Pat Lambie has shown Heyneke Meyer why he should be the Springboks' first-choice No 10 at the 2015 World Cup in England, writes JON CARDINELLI in Cardiff.
Springbok coach Heyneke Meyer has declared himself satisfied with the number of flyhalf options at his disposal. Lambie, Handré Pollard, Morné Steyn, and even Johan Goosen should be included in next year’s World Cup squad. After what’s transpired on the current tour, however, it seems likely Lambie will travel to that tournament as the incumbent No 10.
Lambie recently started against England in London and Italy in Padova, and has been selected to start against Wales in Cardiff this Saturday. He has brought balance and composure to that No 10 position, and his experience has helped less-seasoned players such as Cobus Reinach and Jan Serfontein settle in their respective positions of scrumhalf and inside centre.
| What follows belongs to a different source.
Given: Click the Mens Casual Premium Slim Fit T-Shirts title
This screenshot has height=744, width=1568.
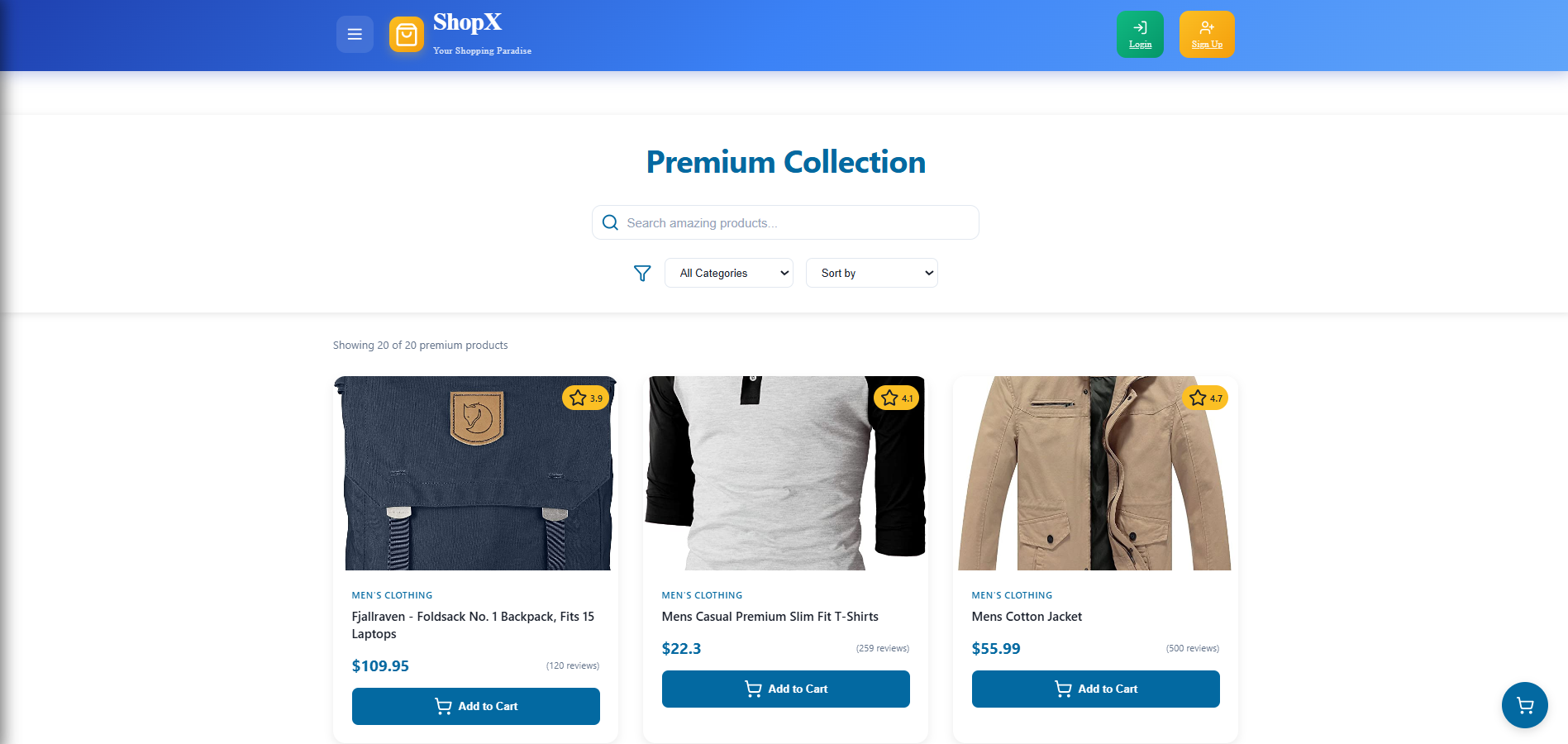Looking at the screenshot, I should (770, 617).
Meyer told me on Wednesday that he has not lost faith in Pollard. The Bok coach hasn’t lost faith in Steyn either, and is still a great believer in the potential of Goosen. Meyer said there is a plan for these players, and that Pollard in particular will receive further starting opportunities next season.
What has been clear by the selections on the current tour to the northern hemisphere is that Meyer views Lambie as the man for the present and near future. It could be that Lambie’s all-round game and experience in these wet conditions wins him selection at next year’s World Cup. Pollard may need to settle for an opportunity from the bench.
Pollard is the finest attacking flyhalf to come out of South Africa in many years. He showed real ticker when starting against the All Blacks in New Zealand in September. His vision and decision-making certainly enhanced the team’s attack, and contributed to the big wins against the All Blacks and Wallabies in the last two games of the Rugby Championship.
Meyer said that at this stage Pollard is a great starting option in the dry conditions of South Africa. It's here where the game is played at a higher tempo and Pollard's natural strengths come to the fore. On the heavier, weather afflicted tracks of the north, however, Pollard is still a work in progress.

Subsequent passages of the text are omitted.